__Task directions__:
Nothing but the records themselves, exactly as written, should appear in the reply; leave out the pictures.
= = = =
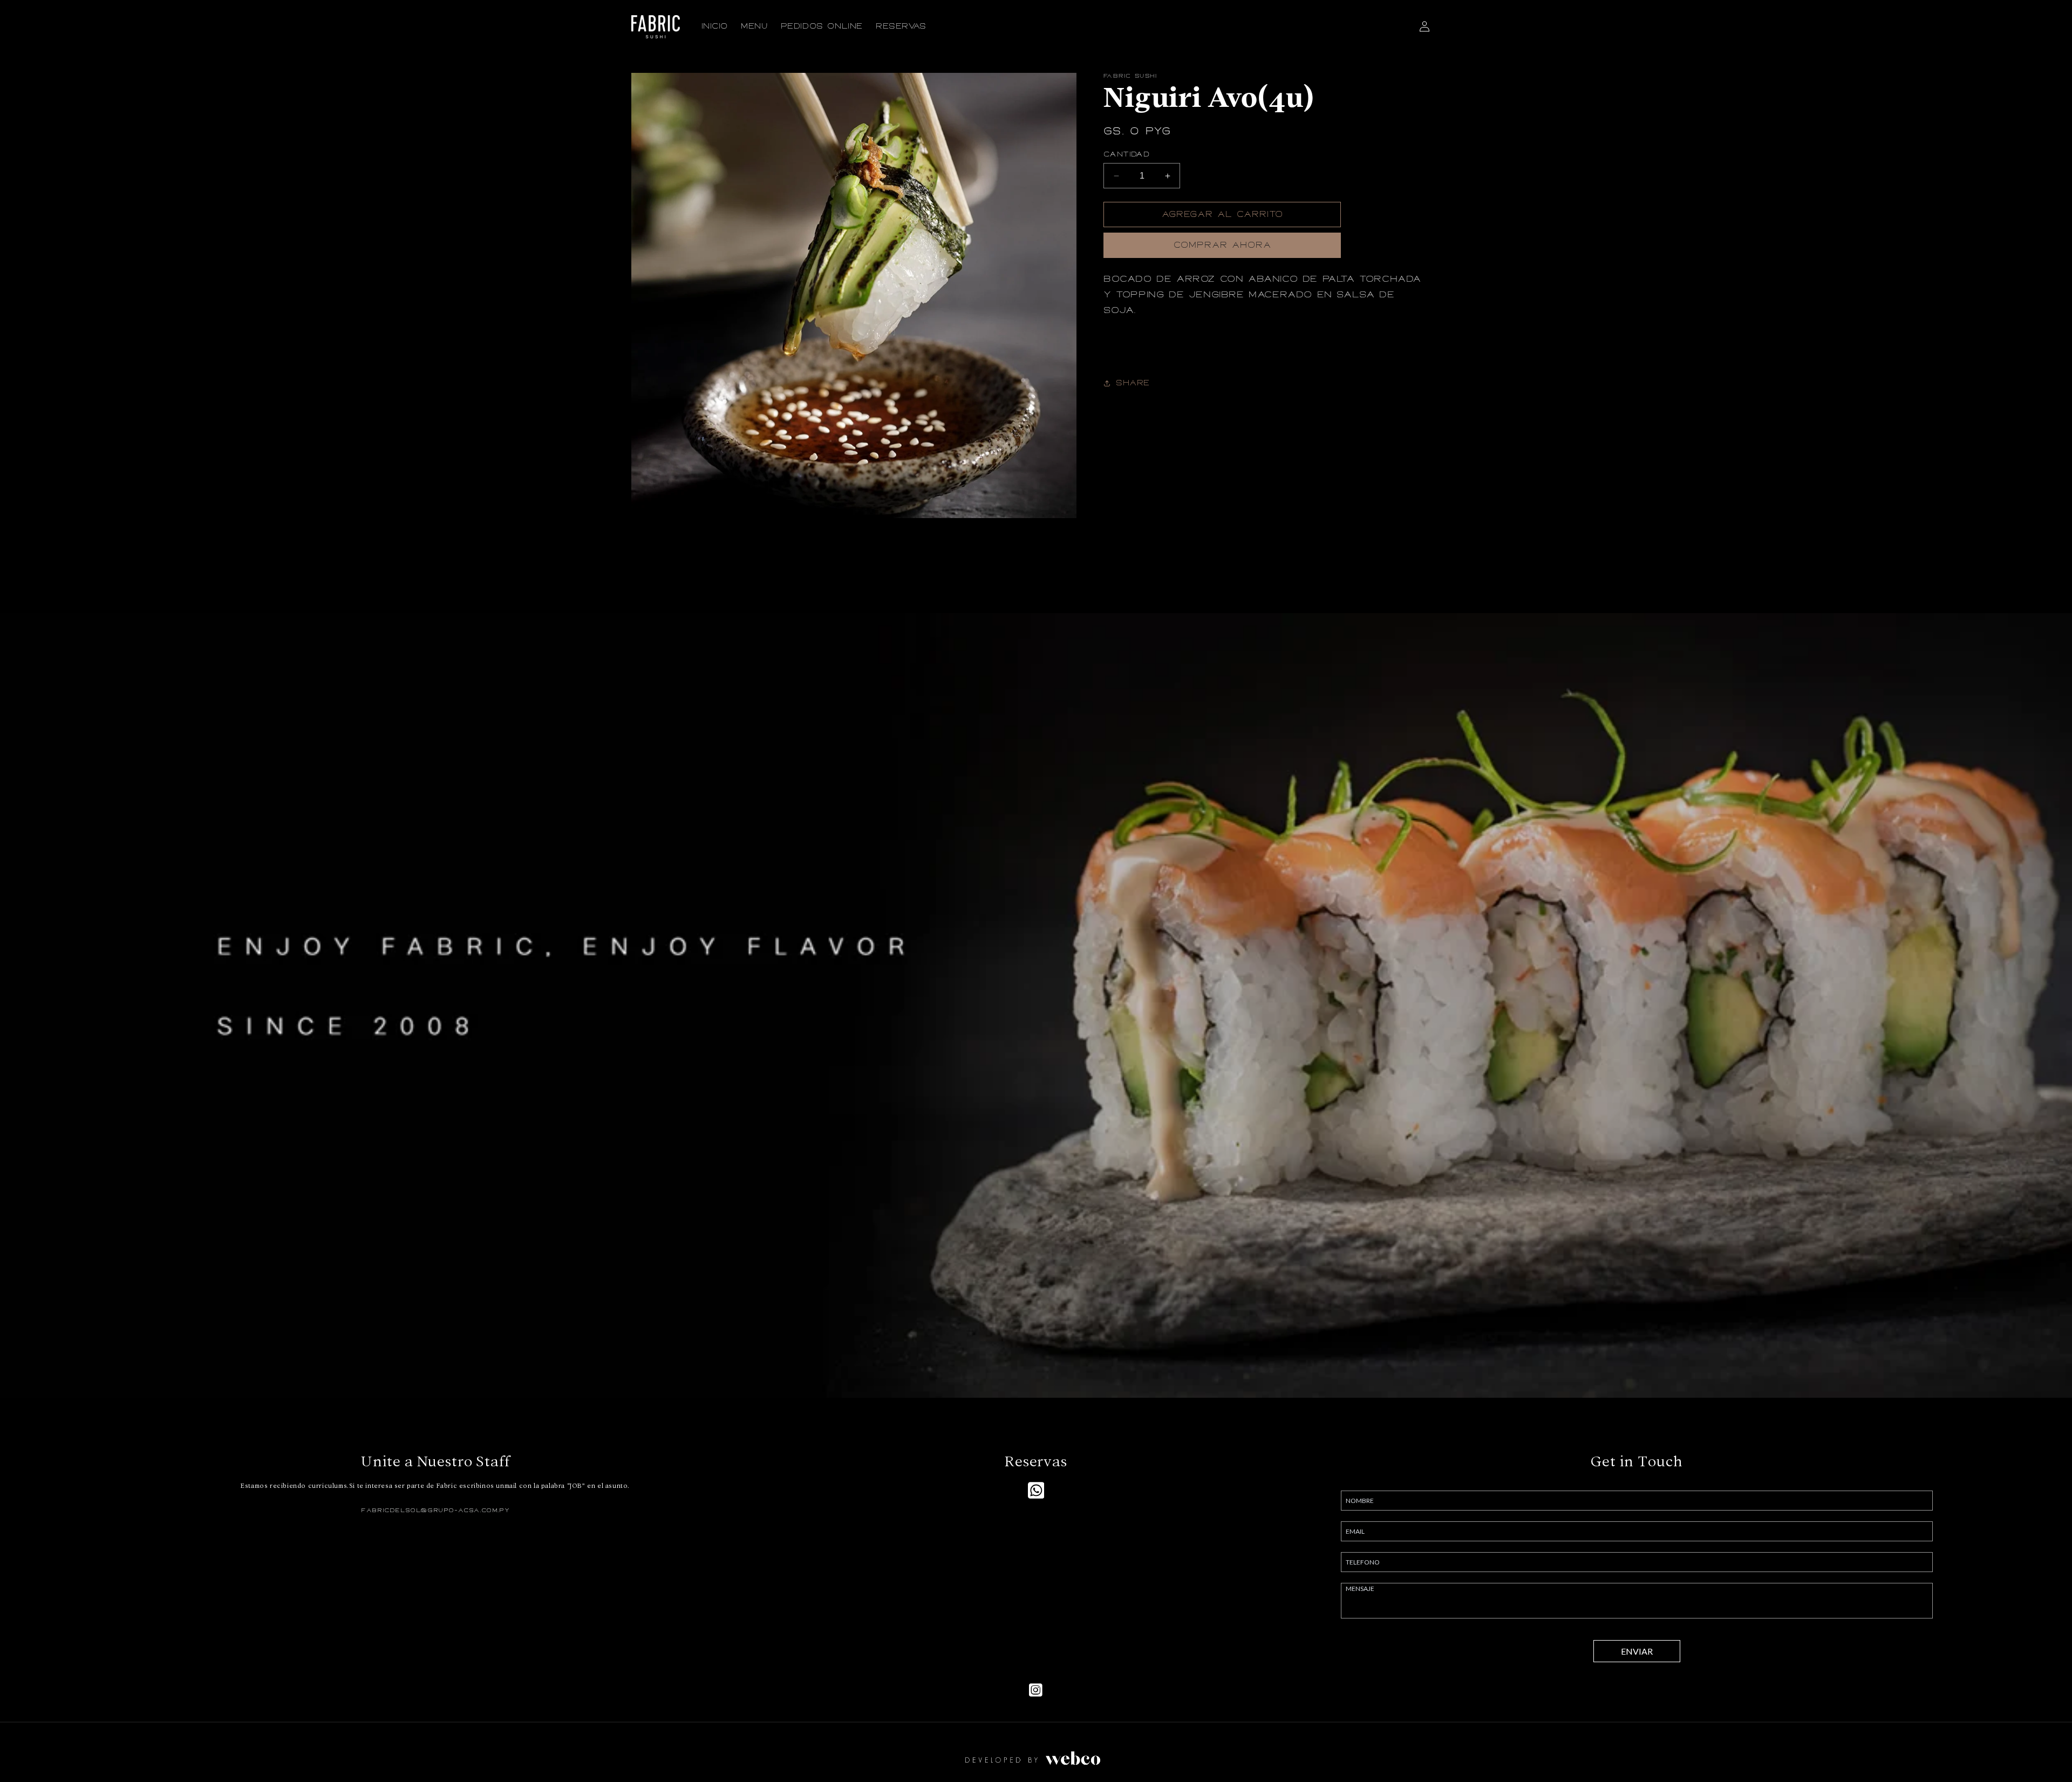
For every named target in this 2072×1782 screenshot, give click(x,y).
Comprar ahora (1222, 245)
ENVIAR (1637, 1651)
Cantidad (1126, 154)
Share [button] (1133, 382)
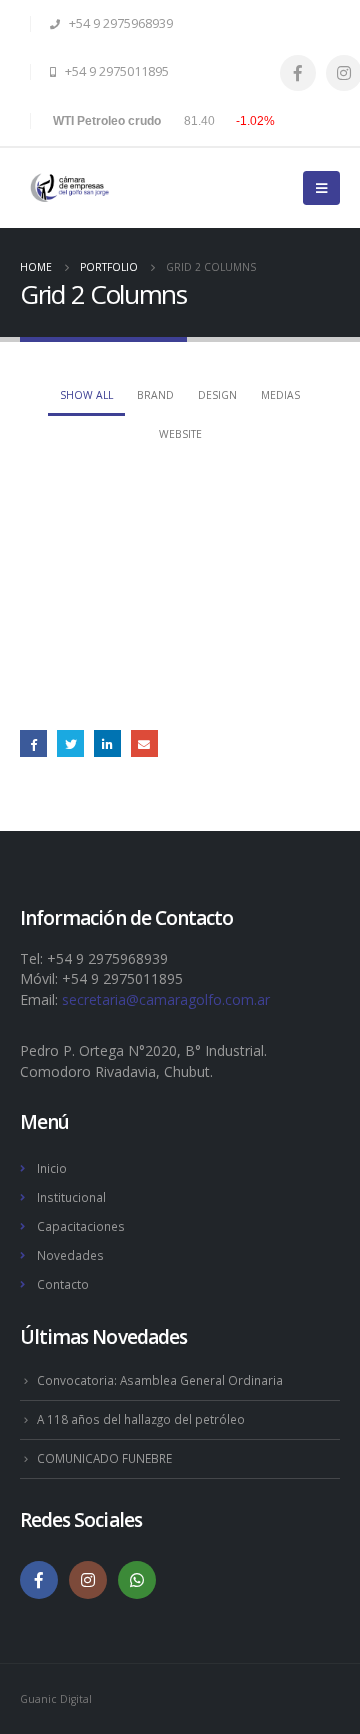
= = = =
__Task answer__:
For every named target in this 2072×1782 screenshot, give click(x,y).
Comprar ahora (1222, 245)
ENVIAR (1637, 1651)
Cantidad (1126, 154)
Share [button] (1133, 382)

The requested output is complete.